▶ _Requirement A_: Output the records verbatim, starting at the first line of the records and ending with the line that contains "(x=92, y=551)", including that line.

▶ _Reading text_:
/---
The U.S. House of Representatives passes its version of the Patent Reform Act of 2007, which focuses on minimizing patent litigation by making it harder to claim infringement on intellectual property. Big companies like Intel, Apple, and Microsoft hail the bill’s passage, but it isn’t likely that the Bush administration will sign off on the legislation.

Europe’s second-highest court upholds a 2004 antitrust ruling against Microsoft. The company allegedly abused its market power by adding a digital media player to Windows, undercutting Real Networks. The ruling could be a bad sign for other big tech companies like Apple, Intel, and Qualcomm, who are also under scrutiny in Europe.

Fairchild Semiconductor celebrates its 50th birthday. The company started the Silicon Valley sprawl after being founded in Palo Alto by the “Traitorous Eight.” These engineers left another firm that was started by William Shockley, one of the three original inventors of the transistor. Fairchild engineers birthed companies like Intel, AMD, and Xilinx. National Semiconductor owned Fairchild for 10 years before spinning it out again into its own company in 1997.
\---
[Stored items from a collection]
/---
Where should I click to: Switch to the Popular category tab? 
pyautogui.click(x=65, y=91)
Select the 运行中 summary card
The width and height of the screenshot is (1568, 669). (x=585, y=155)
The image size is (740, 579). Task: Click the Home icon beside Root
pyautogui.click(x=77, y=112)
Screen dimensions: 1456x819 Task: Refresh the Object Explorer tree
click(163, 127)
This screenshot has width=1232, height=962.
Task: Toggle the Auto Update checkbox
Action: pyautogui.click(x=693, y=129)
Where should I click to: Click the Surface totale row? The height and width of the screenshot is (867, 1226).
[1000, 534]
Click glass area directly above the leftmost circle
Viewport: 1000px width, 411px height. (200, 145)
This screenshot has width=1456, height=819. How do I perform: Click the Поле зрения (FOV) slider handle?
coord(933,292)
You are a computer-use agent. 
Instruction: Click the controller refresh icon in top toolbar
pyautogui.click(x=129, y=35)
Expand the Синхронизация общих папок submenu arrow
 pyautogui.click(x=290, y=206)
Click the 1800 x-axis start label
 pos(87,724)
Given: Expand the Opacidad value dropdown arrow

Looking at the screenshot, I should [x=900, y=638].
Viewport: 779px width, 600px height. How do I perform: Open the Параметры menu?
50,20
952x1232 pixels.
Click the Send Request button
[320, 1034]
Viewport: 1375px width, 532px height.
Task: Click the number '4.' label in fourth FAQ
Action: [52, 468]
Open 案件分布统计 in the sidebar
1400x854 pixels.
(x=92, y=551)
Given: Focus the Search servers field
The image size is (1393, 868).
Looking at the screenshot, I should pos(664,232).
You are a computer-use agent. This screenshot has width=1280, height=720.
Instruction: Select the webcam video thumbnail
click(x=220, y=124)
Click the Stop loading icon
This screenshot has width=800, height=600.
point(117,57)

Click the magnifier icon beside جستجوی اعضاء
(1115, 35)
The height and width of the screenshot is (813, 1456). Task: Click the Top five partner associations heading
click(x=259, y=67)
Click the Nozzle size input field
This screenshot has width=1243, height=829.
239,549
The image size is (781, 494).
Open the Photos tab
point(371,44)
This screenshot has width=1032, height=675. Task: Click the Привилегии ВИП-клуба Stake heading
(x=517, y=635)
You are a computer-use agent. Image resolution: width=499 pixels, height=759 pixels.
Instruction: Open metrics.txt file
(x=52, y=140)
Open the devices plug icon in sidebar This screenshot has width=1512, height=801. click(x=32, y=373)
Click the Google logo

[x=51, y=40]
\---
▶ _Requirement B_: In the tech news roundup, in what year did National Semiconductor spin Fairchild out again as its own company?

▶ _Full response A_:
Where should I click to: Switch to the Popular category tab? 
pyautogui.click(x=65, y=91)
Select the 运行中 summary card
The width and height of the screenshot is (1568, 669). (x=585, y=155)
The image size is (740, 579). Task: Click the Home icon beside Root
pyautogui.click(x=77, y=112)
Screen dimensions: 1456x819 Task: Refresh the Object Explorer tree
click(163, 127)
This screenshot has width=1232, height=962.
Task: Toggle the Auto Update checkbox
Action: pyautogui.click(x=693, y=129)
Where should I click to: Click the Surface totale row? The height and width of the screenshot is (867, 1226).
[1000, 534]
Click glass area directly above the leftmost circle
Viewport: 1000px width, 411px height. (200, 145)
This screenshot has width=1456, height=819. How do I perform: Click the Поле зрения (FOV) slider handle?
coord(933,292)
You are a computer-use agent. 
Instruction: Click the controller refresh icon in top toolbar
pyautogui.click(x=129, y=35)
Expand the Синхронизация общих папок submenu arrow
 pyautogui.click(x=290, y=206)
Click the 1800 x-axis start label
 pos(87,724)
Given: Expand the Opacidad value dropdown arrow

Looking at the screenshot, I should [x=900, y=638].
Viewport: 779px width, 600px height. How do I perform: Open the Параметры menu?
50,20
952x1232 pixels.
Click the Send Request button
[320, 1034]
Viewport: 1375px width, 532px height.
Task: Click the number '4.' label in fourth FAQ
Action: [52, 468]
Open 案件分布统计 in the sidebar
1400x854 pixels.
(x=92, y=551)

▶ _Full response B_: 1997